Thursday, January 6, 2011

A PLN Blueprint in 5 parts

The 2011 MOOC (Massive Online Open Course) season is upon us. This time I'm enrolled in two in addition to Multitliteracies, aka #evomlit, at EVO (Electronic Village Online, Tesol's annual pre-conference). Evomlit is not a MOOC (in massive sense) but is both open and online. They are all also free and self-paced.
With these courses comes PLN-OCD. Following (or actively participating in) MOOCs (aka "mooking about") is saturated with PLNs. The the activities seem inextricably intertwined. Workshops still spend time defining and describing PLNs, differentiating them from PLE's. Something "meta" is definitely meta going on here. 

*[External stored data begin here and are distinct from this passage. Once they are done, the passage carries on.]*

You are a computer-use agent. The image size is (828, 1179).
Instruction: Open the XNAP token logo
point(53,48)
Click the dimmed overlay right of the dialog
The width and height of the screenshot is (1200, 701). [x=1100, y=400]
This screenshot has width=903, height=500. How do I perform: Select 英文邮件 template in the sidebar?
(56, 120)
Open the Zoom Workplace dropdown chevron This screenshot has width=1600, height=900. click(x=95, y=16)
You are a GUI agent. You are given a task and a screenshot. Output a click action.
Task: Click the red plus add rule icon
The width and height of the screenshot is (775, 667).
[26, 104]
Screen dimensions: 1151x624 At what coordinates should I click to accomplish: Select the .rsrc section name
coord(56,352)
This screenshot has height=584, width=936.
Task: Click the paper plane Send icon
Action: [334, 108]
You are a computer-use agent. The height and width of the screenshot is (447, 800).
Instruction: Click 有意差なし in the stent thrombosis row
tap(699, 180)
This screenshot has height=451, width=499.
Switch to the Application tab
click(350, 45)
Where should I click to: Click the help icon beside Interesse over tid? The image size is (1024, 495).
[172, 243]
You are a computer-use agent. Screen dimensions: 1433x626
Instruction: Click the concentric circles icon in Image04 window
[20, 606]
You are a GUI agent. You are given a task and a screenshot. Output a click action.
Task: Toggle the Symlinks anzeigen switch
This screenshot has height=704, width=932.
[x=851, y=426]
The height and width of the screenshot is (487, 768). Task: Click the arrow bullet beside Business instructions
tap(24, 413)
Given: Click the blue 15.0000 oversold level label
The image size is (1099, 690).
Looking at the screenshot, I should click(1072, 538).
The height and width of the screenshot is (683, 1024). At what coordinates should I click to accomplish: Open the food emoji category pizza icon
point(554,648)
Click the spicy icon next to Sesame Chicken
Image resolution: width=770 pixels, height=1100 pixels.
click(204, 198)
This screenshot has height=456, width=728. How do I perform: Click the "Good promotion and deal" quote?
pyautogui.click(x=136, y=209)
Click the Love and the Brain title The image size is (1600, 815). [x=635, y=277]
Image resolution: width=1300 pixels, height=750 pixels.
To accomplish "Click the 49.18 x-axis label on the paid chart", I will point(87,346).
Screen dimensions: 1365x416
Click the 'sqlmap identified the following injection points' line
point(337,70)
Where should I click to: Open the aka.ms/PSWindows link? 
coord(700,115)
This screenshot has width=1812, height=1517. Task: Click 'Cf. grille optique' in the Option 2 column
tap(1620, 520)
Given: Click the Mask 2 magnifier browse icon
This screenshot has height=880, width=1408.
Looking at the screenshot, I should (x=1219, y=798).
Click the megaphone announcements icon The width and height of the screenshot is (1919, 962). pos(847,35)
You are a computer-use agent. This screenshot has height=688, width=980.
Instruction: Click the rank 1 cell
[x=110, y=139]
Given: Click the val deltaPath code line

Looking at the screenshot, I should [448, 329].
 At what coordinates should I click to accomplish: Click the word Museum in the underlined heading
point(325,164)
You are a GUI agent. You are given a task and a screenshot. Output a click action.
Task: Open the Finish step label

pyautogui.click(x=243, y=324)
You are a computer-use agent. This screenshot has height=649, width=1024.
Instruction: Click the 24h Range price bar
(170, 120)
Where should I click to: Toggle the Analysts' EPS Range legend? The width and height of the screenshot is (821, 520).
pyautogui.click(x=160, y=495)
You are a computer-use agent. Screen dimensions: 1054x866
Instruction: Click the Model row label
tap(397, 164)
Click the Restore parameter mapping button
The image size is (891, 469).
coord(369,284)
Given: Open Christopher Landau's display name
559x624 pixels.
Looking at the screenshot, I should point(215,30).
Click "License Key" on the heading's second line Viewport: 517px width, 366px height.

Tom Whitby blogs on PLNs, clarifying what should have been clearer from the outset, 
This was one of my early posts explaining how I became involved in Social Media and the idea of a Personal Learning Network.It seems to be a topic that needs to be continually explained because of the growing number of educators who continue to enter the world of social media for educators. 
Part 1
One of today’s educational buzzwords, or fad terms is the PLN.  For my purposes it stands for Personal Learning Network. Others call it a Professional Learning Network or Community or even Environment. That would be PLN, PLN, PLC, or PLE. Many educators today are involved understanding and developing their own PLN’s. Everyone has one, and each is different and as unique as a fingerprint. Some employ technology, and others dwell in faculty rooms across the country and around the world.
Related Posts Plugin for WordPress, Blogger...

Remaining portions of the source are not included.